Fruta Acida - Anécdota 2 (Mandarina)




La mandarina del edén

Tengo otra anécdota, recuerdo que cuando preste servicio en el ejército teníamos que ir a acampar a las montañas, la temperatura superaba los 38 grados centígrados algo que sumado al uniforme y mi bolso de provisiones era poco soportable, durante varias horas caminando por la espesa selva no encontrábamos  ninguna fuente de agua y las que habían estaban llenas de lodo, recuerdo haber perdido mi cantimplora para colmo, siempre me pregunto: ¿por qué mis historias suenan tan trágicas y exageradas? pero creo que es necesario no obviar ningún detalle, pues una de las cosas más terribles que puede pasar con alguien es tener sed y no poder hacer nada para remediarlo.
 Siempre recuerdo una frase de mi profesor de ciencias “nuestro cuerpo esta mayormente compuesto por agua” y claro en ese momento recordé eso y fue más grande la necesidad de encontrar agua. Esa noche acampando el sueño era lo de menos, me moría de sed y mis compañeros tenían poca agua y por órdenes del superior ninguno tenía permitido compartir sus raciones de agua. Decidí salir del campamento por un momento mientras todos dormían; no sé, tenía que despejar la mente. Camine varios metros hasta que me topé con algo increíble, un árbol de mandarinas. Sé que no es un fruto tan exótico pero creo que es necesario comentar…
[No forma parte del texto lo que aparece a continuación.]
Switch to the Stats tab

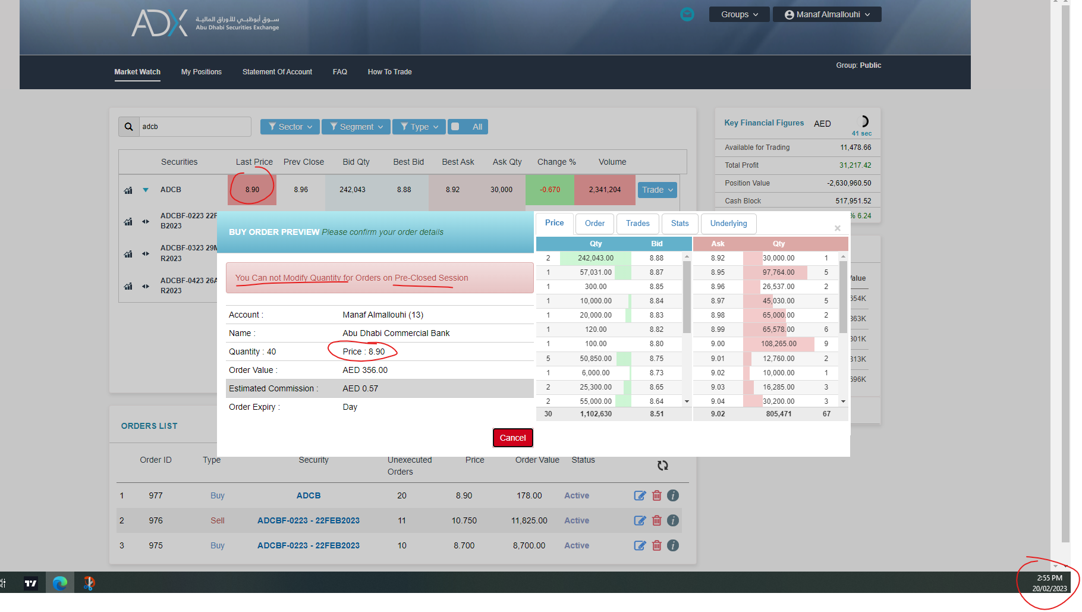pyautogui.click(x=680, y=224)
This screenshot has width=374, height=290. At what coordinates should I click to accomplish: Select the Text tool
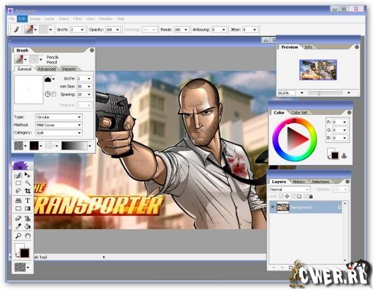coord(27,200)
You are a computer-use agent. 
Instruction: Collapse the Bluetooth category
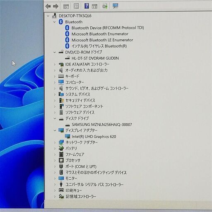tap(55, 22)
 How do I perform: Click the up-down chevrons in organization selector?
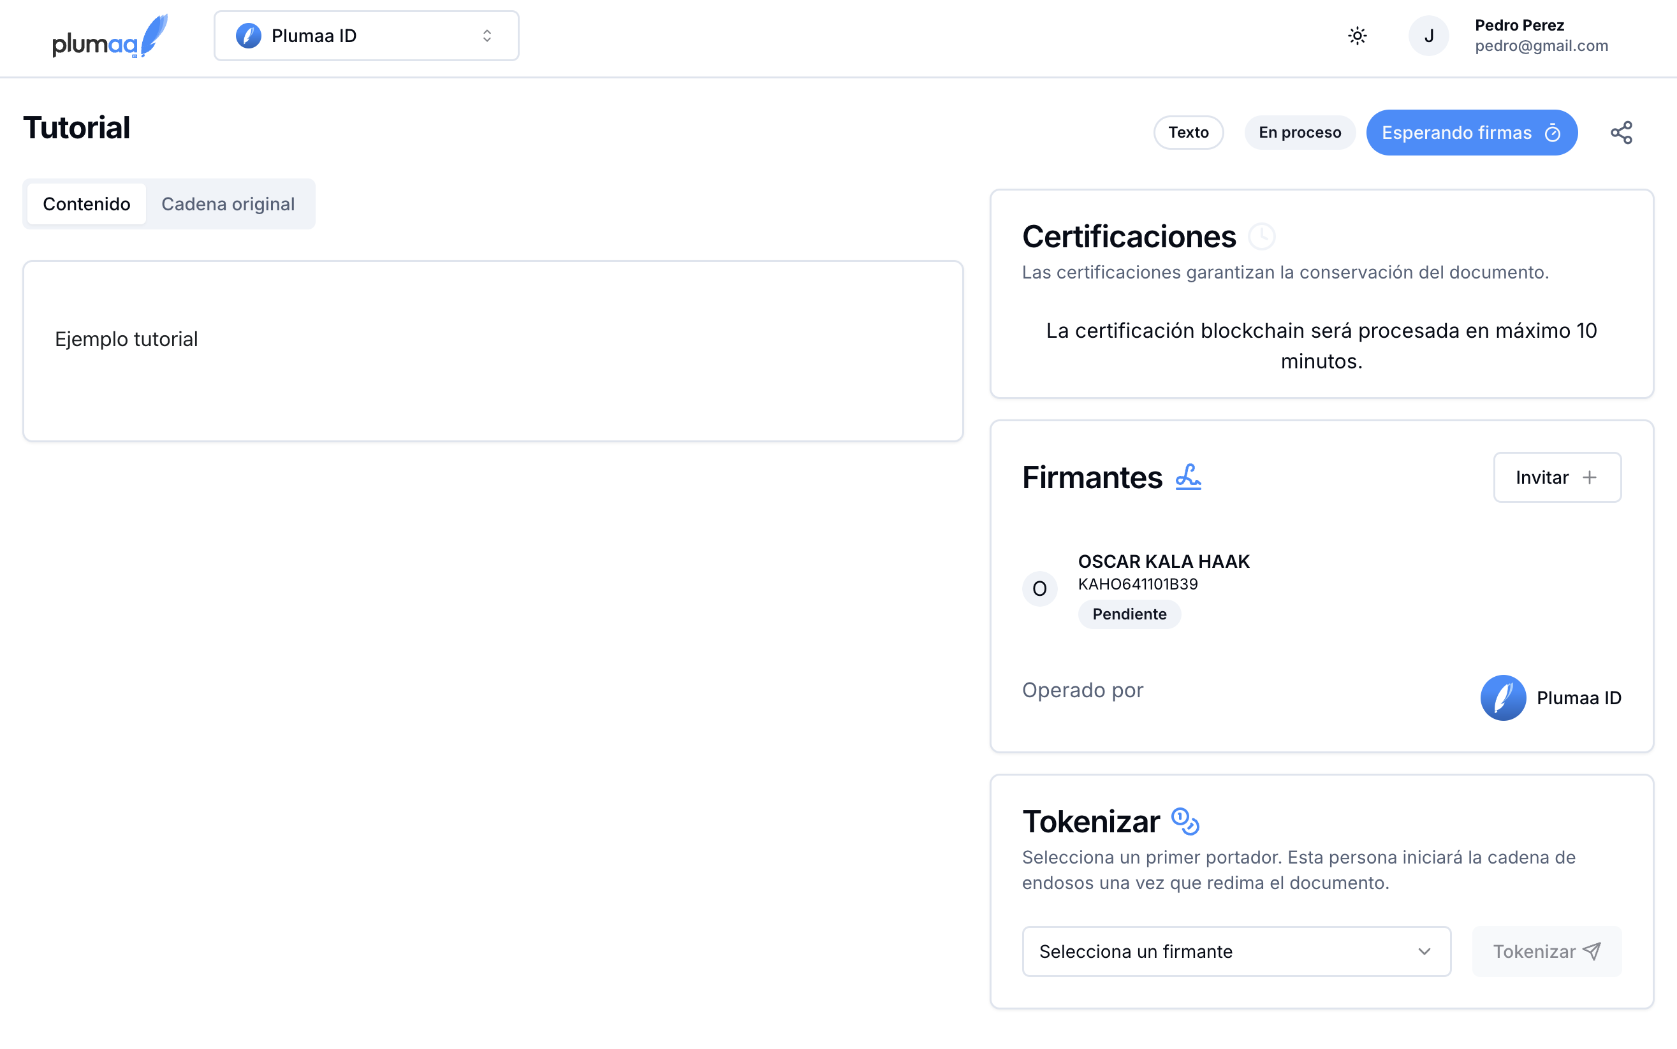tap(487, 36)
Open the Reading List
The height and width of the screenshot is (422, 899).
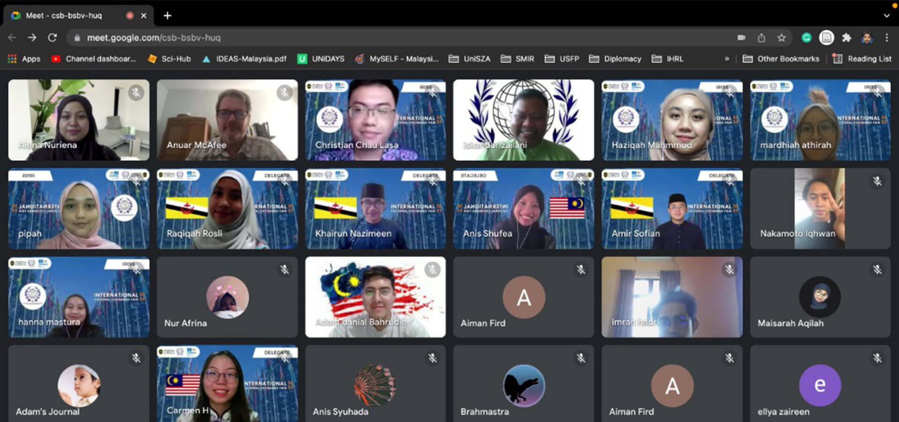[x=862, y=59]
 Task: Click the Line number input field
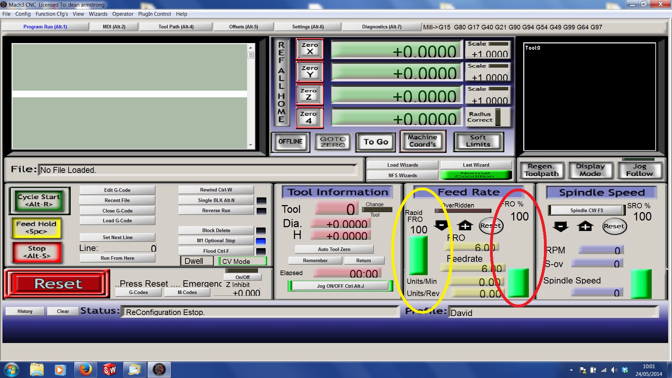tap(130, 248)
Siguiendo con la historia no lo pensé dos veces y comí tantas como podía y en mi chaqueta guarde otras para después. Era como haber encontrado el edén de las mandarinas, al volver al campamento oh sorpresa me encontré a mi superior de pie esperando a que volviera, me dije a mí mismo ya no tengo sed, estaré listo para mi castigo por haberme ido del campamento sin avisar. Mi superior me vio y pregunto que donde andaba que esto era desobedecer una orden y que podía haberme perdido entre la selva montañosa, simplemente le conté lo sucedido y sorpresivamente cuando pensé que me iba a impartir un castigo fuerte, lo único que escuche fue... soldado no vuelva a desobedecer una orden y déjeme algunas mandarinas pues también tengo algo de sed.
Lo que quiero resaltar de esta anécdota, es que a veces encontramos en las frutas exóticas una forma de sobrevivir y en este caso fue una forma de saciar mi sed y evitar tal vez una deshidratación aún mayor. A veces le restamos importancia a una fruta porque tal vez no deja satisfecho, pero nutricionalmente está actuando de manera positiva.